27 July 2010

Building Hope ?

Springfield, Illinois is a bureaucratic town -- the downtown, besides having the Lincoln Home National Historic Site, is a solidly 19th century place with enough neoclassicism straight from provincial ancient Rome to choke an Ostrogoth.  It's flat enough to have an almost perfect Cardo Maximus-Decumanus Maximus layout, used as it was designed to be.  The result is a 19th century New Rome -- and the architecture follows, because it has to, in order to reinforce the democratic ideals upon which the state of Illinois and the United States of America are built on.

The ancient center of Naples, Italy, laid out on a grid plan.

Springfield, Illinois, also laid out on a grid plan.

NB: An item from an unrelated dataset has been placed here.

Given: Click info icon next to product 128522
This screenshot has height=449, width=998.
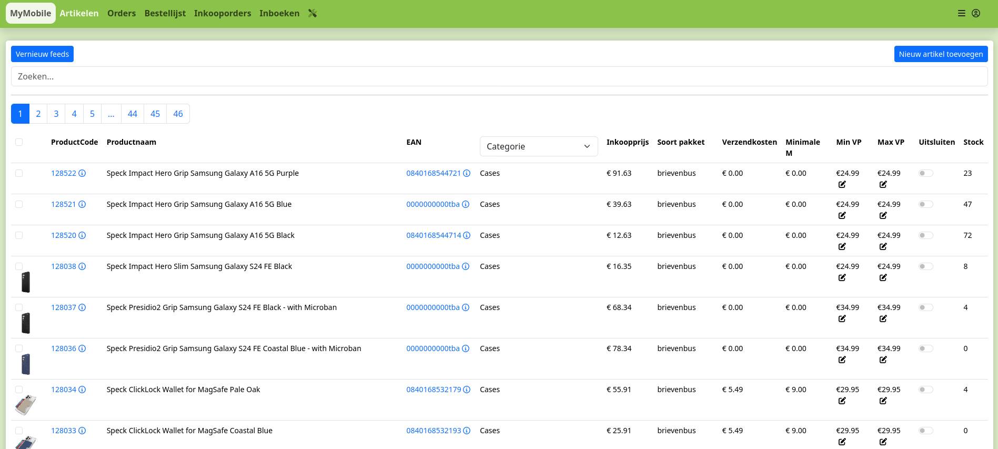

 And so then, following the grid plan, the buildings that must reinforce the democratic ideals developed by the Greeks and ahem, Romans, must follow:
Temple of Athena at Paestum, Italy
Old Statehouse, Springfield, Illinois - right down to the drum columns!
So far, everything fits: democracy, New Rome, neoclassical architecture -- but what happens when that envelope gets pushed?  The next generation, in the late 19th century, after the War of 1812 (at least the British really aren't coming back) and the Civil War (at least the unity of the country is preserved), a country on the verge of the Industrialized Victorian period comes out with guns blazing in a showcase of exuberance and confidence - keeping the vocabulary but yammering away like a 4-year-old with a sugar high.
Illinois State Capital

And so, for almost a hundred years, this vocabulary works.  It continues to work after WWI, and a bit after WWII, because while they're doing crazy things up in Chicago, it must have taken a while for such things to trickle down to Springfield - our guide at the Dana-Thomas House suggested Springfield was 15-20 years behind Chicago... And while I've had the International Style/High Modernism described to me as 'fascist' (perhaps mainly as a criticism of egomaniac architects like Le Courbousier and to an extent, FLW, who wanted everyone to use their buildings as they decided) and impersonal, to me it's quite the opposite.  I've lived in pánelaks, and waxed poetic about it plenty.

To me, this bureaucratic building across the street from the Illinois State Capital sums it all up:
Post-war, functional, transparent.  Technology is still the savior of mankind, and hope in progress is visible here - now, after proving ourselves and the worth of our system on two fronts in a World War, this is how we run our democratic bureaucracy - with efficiency and transparency.  Ideally.

It's rather fitting that in the birthplace of Lincoln and the birthplace of a politics of hope, this is where we see this sort of urban planning in real life.